→ **PASSAGE SHOWN**
## start
We present an analysis of three years of precision radial velocity measurements of 160 metal-poor stars observed with HIRES on the Keck 1 telescope .
We report on variability and long-term velocity trends for each star in our sample .
We identify several long-term , low-amplitude radial-velocity variables worthy of follow-up with direct imaging techniques .
We place lower limits on the detectable companion mass as a function of orbital period .
Our survey would have detected , with a 99.5 \% confidence level , over 95 \% of all companions on low-eccentricity orbits with velocity semi-amplitude K \gtrsim 100 m s ^ { -1 } , or M _ { p } \sin i \gtrsim 3.0 M _ { \mathrm { J } } ( P / \mathrm { yr } ) ^ { ( 1 / 3 ) } , for orbital periods P \lesssim 3 yr. None of the stars in our sample exhibits radial-velocity variations compatible with the presence of Jovian planets with periods shorter than the survey duration .
The resulting average frequency of gas giants orbiting metal-poor dwarfs with -2.0 \lesssim [ Fe/H ] \lesssim - 0.6 is f _ { p } < 0.67 \% ( at the 1 \sigma confidence level ) .
We examine the implications of this null result in the context of the observed correlation between the rate of occurrence of giant planets and the metallicity of their main-sequence solar-type stellar hosts .
By combining our dataset with the Fischer & Valenti ( 2005 ) uniform sample , we confirm that the likelihood of a star to harbor a planet more massive than Jupiter within 2 AU is a steeply rising function of the host ’ s metallicity .
However , the data for stars with -1.0 \lesssim [ Fe/H ] \lesssim 0.0 are compatible , in a statistical sense , with a constant occurrence rate f _ { p } \simeq 1 \% .
Our results can usefully inform theoretical studies of the process of giant planet formation across two orders of magnitude in metallicity .
## end
→ **PROBLEMS**
**a)** Using the abstract, explain how the authors confirm that a star's chance of having a planet more massive than Jupiter within 2 AU rises steeply with the host's metallicity.
**b)** Answer these questions from the abstract:
(i) How many metal-poor stars were observed, and with what instrument and telescope?
(ii) What upper limit is given for the average frequency of gas giants orbiting metal-poor dwarfs, and at what confidence level?
(iii) For stars in which metallicity range are the data compatible with a constant occurrence rate, and what is that rate?
**c)** Rewrite the part of the abstract starting with "We examine the" and going on through "in metallicity .", replacing "metallicity" with "metal content".

→ **DATA LINES**
## start
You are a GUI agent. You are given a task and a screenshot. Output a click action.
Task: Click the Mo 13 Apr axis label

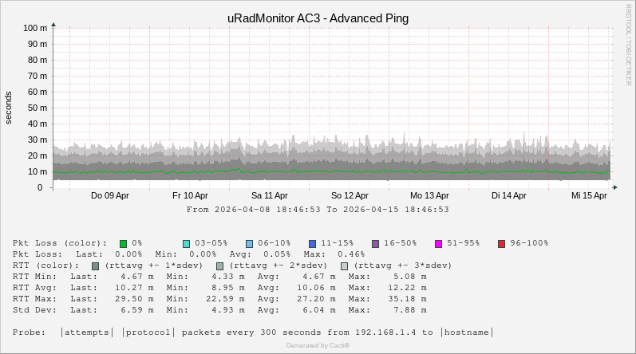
## end
## start
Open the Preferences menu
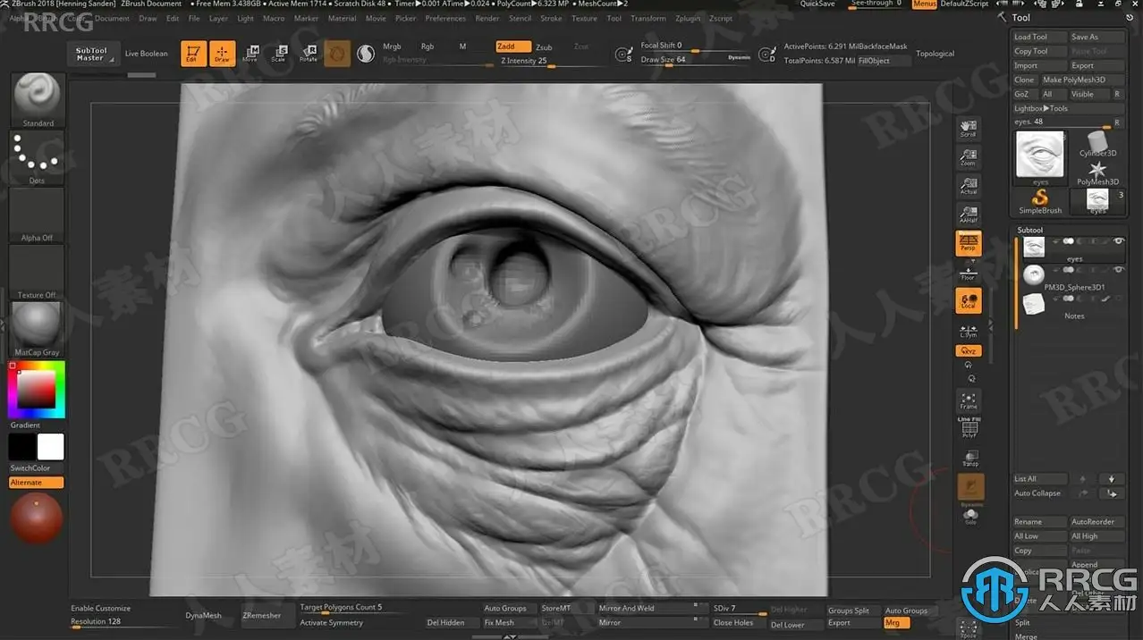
## end
→ **ANSWERS FOR THE TASKS**
**a)** The authors confirm this by combining their own dataset with the Fischer & Valenti (2005) uniform sample. The combined data show that the likelihood rises steeply with the host's metallicity.

**b)**
(i) 160 metal-poor stars were observed with HIRES on the Keck 1 telescope.
(ii) The frequency is below 0.67%, at the 1σ confidence level.
(iii) The range is [Fe/H] from about −1.0 to about 0.0, with a constant occurrence rate of about 1%.

**c)**
We examine the implications of this null result in the context of the observed correlation between the rate of occurrence of giant planets and the metal content of their main-sequence solar-type stellar hosts .
By combining our dataset with the Fischer & Valenti ( 2005 ) uniform sample , we confirm that the likelihood of a star to harbor a planet more massive than Jupiter within 2 AU is a steeply rising function of the host ’ s metal content .
However , the data for stars with -1.0 \lesssim [ Fe/H ] \lesssim 0.0 are compatible , in a statistical sense , with a constant occurrence rate f _ { p } \simeq 1 \% .
Our results can usefully inform theoretical studies of the process of giant planet formation across two orders of magnitude in metal content .